▶ **Work to be completed**
For the material below, return exactly the lines starting at the line containing "Days out (551, 70)" and ending at the line containing "Lords of the Manor (789, 2169)", both ends included, and no others.

▶ **Data to examine**
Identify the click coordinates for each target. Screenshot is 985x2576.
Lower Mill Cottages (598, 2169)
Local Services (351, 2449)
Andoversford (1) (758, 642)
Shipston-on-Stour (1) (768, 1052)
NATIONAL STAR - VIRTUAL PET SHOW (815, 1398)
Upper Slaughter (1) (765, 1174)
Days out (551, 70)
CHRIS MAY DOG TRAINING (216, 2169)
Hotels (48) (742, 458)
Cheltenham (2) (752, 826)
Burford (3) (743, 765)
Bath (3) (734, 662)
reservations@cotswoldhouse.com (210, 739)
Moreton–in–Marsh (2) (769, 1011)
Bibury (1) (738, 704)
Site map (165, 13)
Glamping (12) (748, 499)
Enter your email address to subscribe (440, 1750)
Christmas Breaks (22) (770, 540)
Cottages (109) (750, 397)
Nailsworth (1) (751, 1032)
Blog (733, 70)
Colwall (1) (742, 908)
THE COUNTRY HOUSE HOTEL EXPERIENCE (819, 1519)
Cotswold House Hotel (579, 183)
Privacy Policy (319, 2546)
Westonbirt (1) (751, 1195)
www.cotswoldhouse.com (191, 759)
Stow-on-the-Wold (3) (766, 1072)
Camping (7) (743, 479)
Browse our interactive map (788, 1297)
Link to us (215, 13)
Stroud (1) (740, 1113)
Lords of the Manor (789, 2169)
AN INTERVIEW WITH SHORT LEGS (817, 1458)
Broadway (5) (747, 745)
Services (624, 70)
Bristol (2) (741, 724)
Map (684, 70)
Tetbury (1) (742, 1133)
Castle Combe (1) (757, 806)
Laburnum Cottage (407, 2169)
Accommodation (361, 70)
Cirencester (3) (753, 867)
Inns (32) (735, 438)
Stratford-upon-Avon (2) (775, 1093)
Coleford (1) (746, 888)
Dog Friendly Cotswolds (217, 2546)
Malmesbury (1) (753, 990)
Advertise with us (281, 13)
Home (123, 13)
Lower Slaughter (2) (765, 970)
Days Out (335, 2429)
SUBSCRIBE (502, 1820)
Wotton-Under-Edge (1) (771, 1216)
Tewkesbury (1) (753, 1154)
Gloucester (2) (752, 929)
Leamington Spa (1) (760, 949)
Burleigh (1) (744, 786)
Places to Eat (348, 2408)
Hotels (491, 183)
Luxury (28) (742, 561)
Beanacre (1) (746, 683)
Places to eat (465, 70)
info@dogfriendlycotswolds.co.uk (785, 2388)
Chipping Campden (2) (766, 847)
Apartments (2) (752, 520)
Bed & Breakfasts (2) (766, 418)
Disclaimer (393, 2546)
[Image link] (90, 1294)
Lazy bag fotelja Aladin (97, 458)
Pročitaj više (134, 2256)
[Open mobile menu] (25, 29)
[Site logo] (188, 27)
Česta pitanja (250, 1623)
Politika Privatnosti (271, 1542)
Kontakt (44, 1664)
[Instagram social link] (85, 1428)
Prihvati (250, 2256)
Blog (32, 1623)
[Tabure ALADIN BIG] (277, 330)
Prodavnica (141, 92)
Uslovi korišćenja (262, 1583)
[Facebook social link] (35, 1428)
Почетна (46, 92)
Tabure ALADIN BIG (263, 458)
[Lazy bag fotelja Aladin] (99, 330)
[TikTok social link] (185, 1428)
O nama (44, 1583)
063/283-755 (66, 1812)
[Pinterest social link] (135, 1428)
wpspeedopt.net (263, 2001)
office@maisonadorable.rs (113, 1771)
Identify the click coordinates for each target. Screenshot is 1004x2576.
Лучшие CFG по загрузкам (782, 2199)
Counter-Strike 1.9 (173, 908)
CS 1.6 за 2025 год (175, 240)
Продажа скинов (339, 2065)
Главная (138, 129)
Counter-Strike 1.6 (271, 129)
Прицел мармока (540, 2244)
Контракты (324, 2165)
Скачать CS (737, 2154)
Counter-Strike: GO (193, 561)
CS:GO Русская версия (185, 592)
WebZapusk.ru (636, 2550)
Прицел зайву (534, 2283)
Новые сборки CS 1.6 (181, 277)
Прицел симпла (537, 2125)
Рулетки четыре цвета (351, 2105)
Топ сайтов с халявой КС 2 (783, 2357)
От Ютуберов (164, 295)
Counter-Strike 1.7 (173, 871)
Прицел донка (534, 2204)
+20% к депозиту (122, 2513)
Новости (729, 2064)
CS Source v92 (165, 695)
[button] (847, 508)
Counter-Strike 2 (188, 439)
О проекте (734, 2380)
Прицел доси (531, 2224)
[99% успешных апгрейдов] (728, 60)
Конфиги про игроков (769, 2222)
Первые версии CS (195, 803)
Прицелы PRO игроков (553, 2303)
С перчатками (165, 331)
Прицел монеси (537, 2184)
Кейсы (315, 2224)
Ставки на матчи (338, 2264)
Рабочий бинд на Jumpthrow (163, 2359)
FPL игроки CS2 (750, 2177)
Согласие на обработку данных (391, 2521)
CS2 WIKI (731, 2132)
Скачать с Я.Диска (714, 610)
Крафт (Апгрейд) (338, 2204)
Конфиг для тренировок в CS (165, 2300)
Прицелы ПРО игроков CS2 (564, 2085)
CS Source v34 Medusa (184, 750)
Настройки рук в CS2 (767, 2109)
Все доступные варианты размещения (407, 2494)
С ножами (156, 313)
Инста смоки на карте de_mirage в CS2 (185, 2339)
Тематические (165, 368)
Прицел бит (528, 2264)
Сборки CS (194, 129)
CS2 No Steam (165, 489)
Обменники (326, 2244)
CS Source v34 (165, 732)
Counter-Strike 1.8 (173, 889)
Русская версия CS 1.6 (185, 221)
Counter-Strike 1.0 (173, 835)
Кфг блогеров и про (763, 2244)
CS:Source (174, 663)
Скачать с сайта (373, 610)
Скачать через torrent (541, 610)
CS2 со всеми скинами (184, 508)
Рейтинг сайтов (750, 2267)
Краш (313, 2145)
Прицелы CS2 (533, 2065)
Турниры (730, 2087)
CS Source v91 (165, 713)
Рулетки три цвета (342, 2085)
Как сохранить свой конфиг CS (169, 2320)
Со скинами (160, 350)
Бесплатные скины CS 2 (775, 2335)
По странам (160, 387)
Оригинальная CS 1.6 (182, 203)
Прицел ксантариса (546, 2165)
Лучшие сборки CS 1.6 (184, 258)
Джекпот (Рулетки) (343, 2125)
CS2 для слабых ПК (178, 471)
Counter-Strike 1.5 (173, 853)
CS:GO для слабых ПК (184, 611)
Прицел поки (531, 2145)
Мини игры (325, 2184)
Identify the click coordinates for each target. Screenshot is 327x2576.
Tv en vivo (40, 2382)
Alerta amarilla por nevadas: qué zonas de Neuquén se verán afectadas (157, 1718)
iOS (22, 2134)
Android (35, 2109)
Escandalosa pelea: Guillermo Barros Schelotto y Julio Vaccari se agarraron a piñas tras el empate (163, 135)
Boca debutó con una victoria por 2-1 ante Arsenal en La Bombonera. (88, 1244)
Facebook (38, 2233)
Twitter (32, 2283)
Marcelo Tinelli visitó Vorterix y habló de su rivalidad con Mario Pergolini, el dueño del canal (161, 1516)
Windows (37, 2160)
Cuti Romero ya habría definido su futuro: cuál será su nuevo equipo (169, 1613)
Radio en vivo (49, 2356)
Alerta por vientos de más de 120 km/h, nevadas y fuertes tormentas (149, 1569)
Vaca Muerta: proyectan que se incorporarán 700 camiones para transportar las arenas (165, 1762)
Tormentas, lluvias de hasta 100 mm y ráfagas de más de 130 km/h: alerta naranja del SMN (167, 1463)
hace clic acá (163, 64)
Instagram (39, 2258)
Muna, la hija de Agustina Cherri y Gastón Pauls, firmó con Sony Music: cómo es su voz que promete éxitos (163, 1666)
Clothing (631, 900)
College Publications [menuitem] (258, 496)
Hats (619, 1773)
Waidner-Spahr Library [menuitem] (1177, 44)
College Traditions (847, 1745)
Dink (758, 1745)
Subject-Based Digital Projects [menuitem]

▶ **Task solution**
Days out (551, 70)
CHRIS MAY DOG TRAINING (216, 2169)
Hotels (48) (742, 458)
Cheltenham (2) (752, 826)
Burford (3) (743, 765)
Bath (3) (734, 662)
reservations@cotswoldhouse.com (210, 739)
Moreton–in–Marsh (2) (769, 1011)
Bibury (1) (738, 704)
Site map (165, 13)
Glamping (12) (748, 499)
Enter your email address to subscribe (440, 1750)
Christmas Breaks (22) (770, 540)
Cottages (109) (750, 397)
Nailsworth (1) (751, 1032)
Blog (733, 70)
Colwall (1) (742, 908)
THE COUNTRY HOUSE HOTEL EXPERIENCE (819, 1519)
Cotswold House Hotel (579, 183)
Privacy Policy (319, 2546)
Westonbirt (1) (751, 1195)
www.cotswoldhouse.com (191, 759)
Stow-on-the-Wold (3) (766, 1072)
Camping (7) (743, 479)
Browse our interactive map (788, 1297)
Link to us (215, 13)
Stroud (1) (740, 1113)
Lords of the Manor (789, 2169)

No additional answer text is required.